Monitoring the endpoints where the "besluiten" are harvested. This is done by using the delta-consumer-services. When running this app it will do an inital sync of all the harvested data from the endpoints. The data that is added to the virtuoso can be filtered out by defining interesting types in the configuration.
These values can be added as the DCR_SYNC_BASE_URL.
- https://lokaalbeslist-harvester-0.s.redhost.be/
- https://lokaalbeslist-harvester-1.s.redhost.be/
- https://lokaalbeslist-harvester-2.s.redhost.be/
- https://lokaalbeslist-harvester-3.s.redhost.be/
Delta production consists of four stages.
The first stage is an initial sync of the publication graph. This stage takes the necessary data from the source graph and populates the publication graph. Afterward, it creates a dump file (as a dcat:Dataset
) to make it available for consumers. The reasons for this stage are:
- Usually, there is already relevant data available in the database for consumers.
- Packaging it as a dump file speeds up the first sync for consumers compared to using small delta files.
The second stage, after the initial sync, is the 'normal operation mode'. In this stage, internal deltas come in, and the publication graph maintainer decides whether the data needs to be published to the outside world.
The third stage is 'healing mode', where a periodic job checks if any internal deltas were missed and corrects this by updating the published information. This can occur due to migration (not creating deltas), service crashes, premature shutdowns, etc.
The fourth stage involves creating a periodic dump file (or snapshot) of the published data. This allows new consumers to start from the latest snapshot instead of replaying all the small delta files from the beginning.
Note: All these steps can be turned off, but this is not the default setting.
To ensure that the app can share data, it is necessary to set up the producers. First, ensure a significant dataset has been ingested by the consumers.

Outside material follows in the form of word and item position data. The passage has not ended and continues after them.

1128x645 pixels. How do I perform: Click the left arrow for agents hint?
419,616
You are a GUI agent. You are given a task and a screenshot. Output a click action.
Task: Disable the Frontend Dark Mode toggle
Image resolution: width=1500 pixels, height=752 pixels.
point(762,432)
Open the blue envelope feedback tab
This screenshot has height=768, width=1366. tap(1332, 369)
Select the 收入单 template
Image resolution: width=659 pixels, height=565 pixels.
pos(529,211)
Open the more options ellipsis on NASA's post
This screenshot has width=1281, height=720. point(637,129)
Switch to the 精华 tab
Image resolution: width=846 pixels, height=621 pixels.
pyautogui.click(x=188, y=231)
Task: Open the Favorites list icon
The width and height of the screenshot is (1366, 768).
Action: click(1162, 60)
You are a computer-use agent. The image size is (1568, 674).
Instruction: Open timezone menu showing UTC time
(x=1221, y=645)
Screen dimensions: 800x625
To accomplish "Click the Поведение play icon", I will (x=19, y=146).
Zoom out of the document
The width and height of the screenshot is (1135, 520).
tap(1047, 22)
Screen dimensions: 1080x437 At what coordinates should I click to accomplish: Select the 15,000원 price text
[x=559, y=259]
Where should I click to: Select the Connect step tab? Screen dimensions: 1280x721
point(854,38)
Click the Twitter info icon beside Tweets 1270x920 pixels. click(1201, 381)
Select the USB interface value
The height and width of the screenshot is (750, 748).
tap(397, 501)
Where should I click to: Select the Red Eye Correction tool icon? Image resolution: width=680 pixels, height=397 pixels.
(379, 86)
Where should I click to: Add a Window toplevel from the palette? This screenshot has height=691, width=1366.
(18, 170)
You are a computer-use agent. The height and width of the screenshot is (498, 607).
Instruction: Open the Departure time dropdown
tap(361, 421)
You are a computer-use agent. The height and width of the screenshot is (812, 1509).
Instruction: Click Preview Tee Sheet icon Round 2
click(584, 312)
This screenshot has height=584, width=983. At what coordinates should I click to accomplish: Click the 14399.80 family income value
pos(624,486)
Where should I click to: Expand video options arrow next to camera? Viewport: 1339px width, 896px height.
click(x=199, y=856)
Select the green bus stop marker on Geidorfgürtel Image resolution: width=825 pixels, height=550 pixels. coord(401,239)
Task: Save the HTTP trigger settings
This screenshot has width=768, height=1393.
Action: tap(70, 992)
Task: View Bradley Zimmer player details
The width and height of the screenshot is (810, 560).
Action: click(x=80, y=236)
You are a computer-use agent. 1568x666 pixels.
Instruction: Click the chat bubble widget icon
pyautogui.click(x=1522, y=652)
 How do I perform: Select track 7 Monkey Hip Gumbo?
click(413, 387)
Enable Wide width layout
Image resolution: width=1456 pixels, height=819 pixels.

The delta-producer-background-jobs-initiator is responsible for initiating the initial sync job. To trigger this job, follow the steps below.
-
ONLY in case you are flushing and restarting from scratch (i.e.
rm -rf data
), ensure in./config/delta-producer/background-jobs-initiator/config.json
[ { "name": "mandatees-decisions", # (...) other config "startInitialSync": false, # changed from 'true' to 'false' # (...) other config } ]
- And also ensure some data has been ingested before starting the initial sync.
-
Make sure the app is up and running, and the migrations have run.
-
In
./config/delta-producer/background-jobs-initiator/config.json
file, make sure the following configuration is changed:[ { "name": "mandatees-decisions", # (...) other config "startInitialSync": true, # changed from 'false' to 'true' # (...) other config } ]
-
Restart the services:
drc restart delta-producer-background-jobs-initiator
-
You can follow the status of the job, through the dashboard frontend.
-
If the job was a success; 'normal operation mode' will take over automatically
Please note that the system expects this initial sync job to run only once. If something fails (or gets stuck on busy for an excessive amount of time), delete the job through the dashboard. Assuming the configuration is still the same, simply run drc restart delta-producer-background-jobs-initiator
.
There are also other ways to trigger this job; please refer to the docs of delta-producer-background-jobs-initiator
.
Also; if something goes wrong; the first logs to check are these of the delta-producer-publication-graph-maintainer
.
If the initial sync is successful, it should automatically work. Note that if the healing job is running, it will temporarily disable normal operation mode until the healing is finished.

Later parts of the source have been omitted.